Our findings help distinguish harmless genetic variation from changes that may be associated with disease. At the same time, we seek to understand the biological mechanisms underlying disease and determine how specific DNA changes affect cell function and contribute to disease development. In cancer research, we also investigate how diseases evolve over time and how treatment affects tumour cells. For example, we study whether certain genetic changes provide cancer cells with an advantage in surviving therapy. These insights may contribute to the development of more accurate diagnostic tools and more effective treatment strategies.
We are among the leading European centres studying genetic changes in leukaemias and lymphomas. Our research has demonstrated, for example, how mutations in certain genes are linked to patient prognosis, and our findings have contributed to international diagnostic guidelines. We are also developing new approaches based on the analysis of tumour DNA from blood samples, making it possible to detect disease or relapse without the need for invasive procedures. In addition to cancer research, we created the first national genomic database covering all regions of the Czech Republic. This resource helps distinguish common genetic variation from changes that may be associated with disease.

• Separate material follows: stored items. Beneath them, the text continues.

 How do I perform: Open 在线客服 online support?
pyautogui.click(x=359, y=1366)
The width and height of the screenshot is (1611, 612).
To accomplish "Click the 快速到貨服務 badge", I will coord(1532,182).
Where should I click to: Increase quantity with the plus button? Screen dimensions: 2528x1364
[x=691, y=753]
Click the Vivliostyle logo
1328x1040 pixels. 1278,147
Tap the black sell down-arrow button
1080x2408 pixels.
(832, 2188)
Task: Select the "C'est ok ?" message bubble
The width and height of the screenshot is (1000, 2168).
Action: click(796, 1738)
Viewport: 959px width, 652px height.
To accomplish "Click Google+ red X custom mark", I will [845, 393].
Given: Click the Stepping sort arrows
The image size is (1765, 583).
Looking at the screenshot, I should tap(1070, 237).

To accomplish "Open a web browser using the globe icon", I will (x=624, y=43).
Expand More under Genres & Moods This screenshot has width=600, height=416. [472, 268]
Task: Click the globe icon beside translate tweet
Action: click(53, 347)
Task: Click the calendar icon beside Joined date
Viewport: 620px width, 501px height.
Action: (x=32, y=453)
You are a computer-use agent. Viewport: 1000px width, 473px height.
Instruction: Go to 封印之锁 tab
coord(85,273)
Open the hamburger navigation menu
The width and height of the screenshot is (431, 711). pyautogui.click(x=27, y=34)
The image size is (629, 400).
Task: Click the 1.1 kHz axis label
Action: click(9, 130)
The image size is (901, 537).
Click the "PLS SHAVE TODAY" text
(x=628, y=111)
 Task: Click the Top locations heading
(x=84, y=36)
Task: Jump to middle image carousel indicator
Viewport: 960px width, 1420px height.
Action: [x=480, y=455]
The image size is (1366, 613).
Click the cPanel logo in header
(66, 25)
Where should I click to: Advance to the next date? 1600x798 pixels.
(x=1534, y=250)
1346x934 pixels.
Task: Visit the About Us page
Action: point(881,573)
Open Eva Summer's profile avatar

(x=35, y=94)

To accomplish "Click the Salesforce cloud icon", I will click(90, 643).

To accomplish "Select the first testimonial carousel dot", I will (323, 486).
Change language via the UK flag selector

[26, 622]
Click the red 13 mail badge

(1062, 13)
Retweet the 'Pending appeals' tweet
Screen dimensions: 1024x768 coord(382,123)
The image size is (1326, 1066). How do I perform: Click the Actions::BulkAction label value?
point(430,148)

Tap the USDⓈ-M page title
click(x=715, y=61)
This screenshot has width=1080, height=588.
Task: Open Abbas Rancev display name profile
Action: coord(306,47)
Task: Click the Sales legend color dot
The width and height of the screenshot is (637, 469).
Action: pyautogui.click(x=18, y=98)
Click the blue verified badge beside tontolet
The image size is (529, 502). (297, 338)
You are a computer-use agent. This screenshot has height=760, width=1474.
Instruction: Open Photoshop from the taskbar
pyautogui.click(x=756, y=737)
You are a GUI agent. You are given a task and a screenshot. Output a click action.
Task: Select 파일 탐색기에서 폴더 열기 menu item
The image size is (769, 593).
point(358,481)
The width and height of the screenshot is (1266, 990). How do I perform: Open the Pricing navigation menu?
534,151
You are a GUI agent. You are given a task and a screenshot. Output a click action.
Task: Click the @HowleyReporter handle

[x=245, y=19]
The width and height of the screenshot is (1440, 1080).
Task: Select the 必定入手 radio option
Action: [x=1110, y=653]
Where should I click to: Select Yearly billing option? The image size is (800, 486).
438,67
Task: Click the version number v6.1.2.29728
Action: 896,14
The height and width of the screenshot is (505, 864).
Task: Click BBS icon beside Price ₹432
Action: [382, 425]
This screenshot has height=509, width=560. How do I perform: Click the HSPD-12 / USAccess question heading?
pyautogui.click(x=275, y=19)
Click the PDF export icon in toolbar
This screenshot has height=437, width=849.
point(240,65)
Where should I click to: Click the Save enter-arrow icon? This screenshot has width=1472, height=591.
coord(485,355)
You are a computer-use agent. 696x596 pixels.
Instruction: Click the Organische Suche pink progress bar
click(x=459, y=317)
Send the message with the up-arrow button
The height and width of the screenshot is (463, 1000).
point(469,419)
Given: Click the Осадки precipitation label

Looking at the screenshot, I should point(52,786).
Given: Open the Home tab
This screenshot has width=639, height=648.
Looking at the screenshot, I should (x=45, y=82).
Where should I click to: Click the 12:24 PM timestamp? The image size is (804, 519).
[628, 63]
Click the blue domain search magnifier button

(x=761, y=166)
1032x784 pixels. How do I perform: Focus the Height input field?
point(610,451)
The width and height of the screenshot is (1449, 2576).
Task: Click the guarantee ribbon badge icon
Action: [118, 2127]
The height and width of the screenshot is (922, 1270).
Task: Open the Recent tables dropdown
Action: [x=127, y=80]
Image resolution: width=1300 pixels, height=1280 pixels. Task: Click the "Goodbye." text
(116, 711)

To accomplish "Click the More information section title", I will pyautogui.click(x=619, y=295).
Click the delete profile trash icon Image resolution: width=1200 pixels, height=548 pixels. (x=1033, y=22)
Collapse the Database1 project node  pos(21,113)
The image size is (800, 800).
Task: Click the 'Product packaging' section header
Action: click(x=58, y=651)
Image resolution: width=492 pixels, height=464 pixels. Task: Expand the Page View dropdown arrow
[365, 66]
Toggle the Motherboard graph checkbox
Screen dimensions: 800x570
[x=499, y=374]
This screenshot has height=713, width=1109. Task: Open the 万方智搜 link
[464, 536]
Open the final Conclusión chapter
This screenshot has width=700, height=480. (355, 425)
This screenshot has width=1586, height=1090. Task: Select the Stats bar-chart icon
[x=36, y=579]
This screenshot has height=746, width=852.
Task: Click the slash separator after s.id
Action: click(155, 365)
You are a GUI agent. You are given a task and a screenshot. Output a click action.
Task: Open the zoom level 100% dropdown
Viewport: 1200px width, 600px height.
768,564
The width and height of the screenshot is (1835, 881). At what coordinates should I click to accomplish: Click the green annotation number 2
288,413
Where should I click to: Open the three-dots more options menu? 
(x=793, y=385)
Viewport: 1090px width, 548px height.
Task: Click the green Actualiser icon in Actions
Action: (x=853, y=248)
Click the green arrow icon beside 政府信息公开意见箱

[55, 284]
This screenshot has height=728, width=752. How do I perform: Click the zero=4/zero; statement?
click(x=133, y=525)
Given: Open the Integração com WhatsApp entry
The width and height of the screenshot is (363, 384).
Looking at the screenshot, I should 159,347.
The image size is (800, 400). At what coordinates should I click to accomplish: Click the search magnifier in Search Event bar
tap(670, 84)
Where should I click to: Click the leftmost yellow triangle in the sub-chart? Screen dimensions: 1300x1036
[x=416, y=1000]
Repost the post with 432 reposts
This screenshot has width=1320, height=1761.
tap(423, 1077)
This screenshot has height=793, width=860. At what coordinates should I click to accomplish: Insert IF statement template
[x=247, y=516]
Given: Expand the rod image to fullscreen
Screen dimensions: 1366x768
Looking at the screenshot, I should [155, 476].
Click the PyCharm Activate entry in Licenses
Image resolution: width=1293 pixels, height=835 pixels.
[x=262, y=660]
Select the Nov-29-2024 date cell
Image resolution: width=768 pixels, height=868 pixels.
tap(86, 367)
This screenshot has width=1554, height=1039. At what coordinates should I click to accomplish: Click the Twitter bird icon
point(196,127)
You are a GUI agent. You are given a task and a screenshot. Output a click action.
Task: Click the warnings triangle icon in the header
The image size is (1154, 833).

We study how diseases evolve over time and how their genetic profiles change. For example, we investigate why some cancers return after treatment and how different populations of cells compete with one another. We also participate in projects that connect genomic data across Europe. This allows us to compare genetic variation between populations and explore what is characteristic of the Czech population. Alongside our laboratory work, we analyse large-scale genetic datasets from thousands of individuals participating in research projects. We aim to translate these findings into tools that can support physicians in diagnostics and patient care.